Schlicht criticizes Goodwill’s policies, which he said are enabling and loose.
“It’s basically a black market for stolen bikes,” Schlicht said.
In response to the petition, Goodwill Industries made it clear that they are against the sale of stolen goods and encourage efforts to prevent stolen items from being sold.
“We have no evidence that there have been any stolen bikes on the premises, and the basic position we are taking is that we endorse any effort to prevent stolen bicycles,” said Goodwill public relations director Lloyd Graff.
Goodwill Industries updated their vendor permit card prior to Schlicht’s petition, which now states, “Police and investigatory agencies will be invited to investigate any suspicious activity.”
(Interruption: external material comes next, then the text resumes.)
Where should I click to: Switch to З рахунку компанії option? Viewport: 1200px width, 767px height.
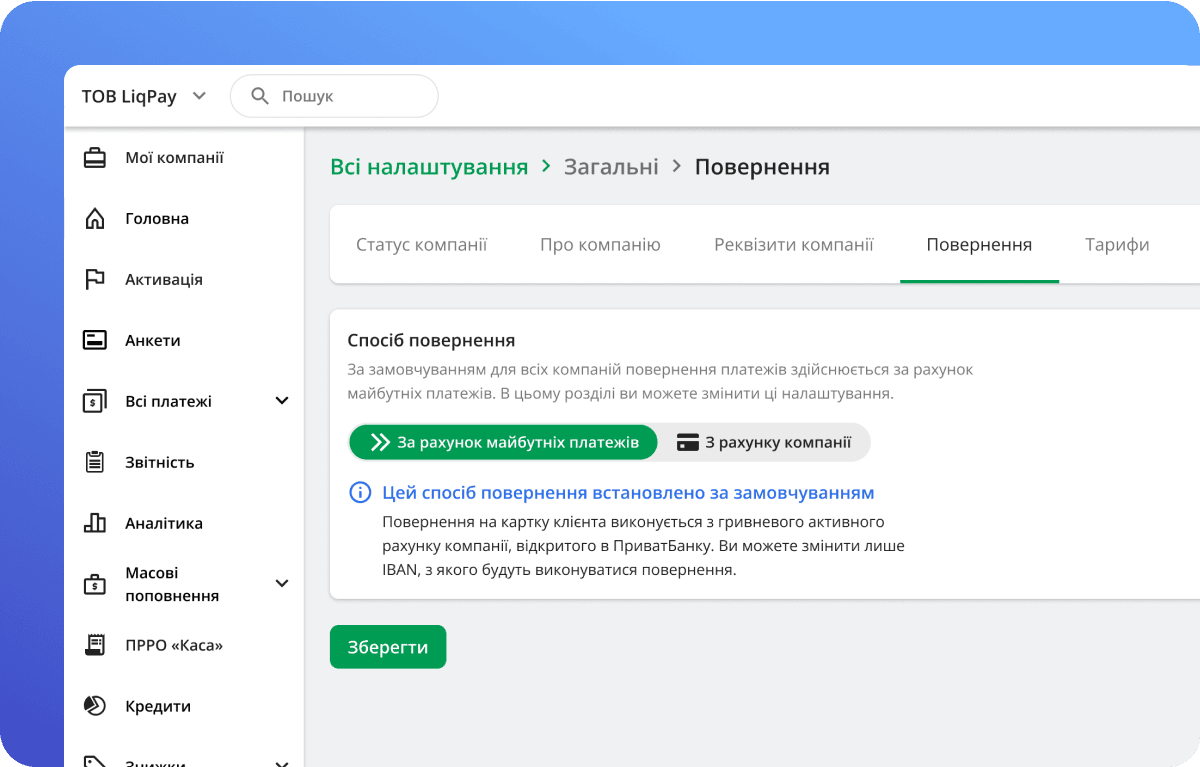tap(764, 442)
Detective David Perry of the Santa Cruz Police Department (SCPD) said that SCPD works in conjunction with the Santa Cruz County Sheriff to do occasional sweeps of the flea market. During these searches they have not found evidence of stolen property.
“A good number of our vendors are regulars and they have proper state licenses,” Graff said, “and so they have to show [resale permits] when they purchase their vendors permit.”
Working toward the recovery of stolen bikes, Schlicht also launched a website on Jan. 1, offering free bike registration for people living in Santa Cruz. The site, http://www.santacruzbikebase.com, aims to quicken the recovery of lost bikes and also attach validation to the owners of the bikes. It also allows visitors to sign Schlight’s petition.
“Currently one of the problems is the inability to register online,” Schlicht said. “The process only takes about 30 seconds and it’s available to everyone. My goal is to register as many people as possible and recover any stolen bikes.”
The city of Santa Cruz also offers registration through the financial department and the fire department.
Although Goodwill Industries circulated cards among vendors that read, “If you are selling stolen property, counterfeit recordings or otherwise infringing items, we don’t want you here!” Schlicht thinks these policies and the managers at the flea market are not aggressive enough toward finding out whether or not any goods are stolen.
“If you leave it up to the people to police themselves, it’s basically allowing them to sell stolen parts,” Schlicht said.
So far, the petition has garnered 57 signatures since its release on Jan. 2, as of Jan. 16.
For students, the Office of Physical Education, Recreation and Sports, and Transportation and Parking Services at UC Santa Cruz also provide free bike licenses and renewals to ensure the safety and ownership of bicycles.
“You’ve got to have your registration. You have to have stickers on your bikes,” said UCSC bike co-op core member Emily Bonnin. “You have to have your forms in the right place just in case it gets stolen.”
Schlicht’s website also acts as a network for the students at UCSC and the community.
“It’s a very proactive way to protect your bike and you validate that it’s your bike,” Schlicht said. “Given that fact that there are so many students, it’s just another tool to take back the power.”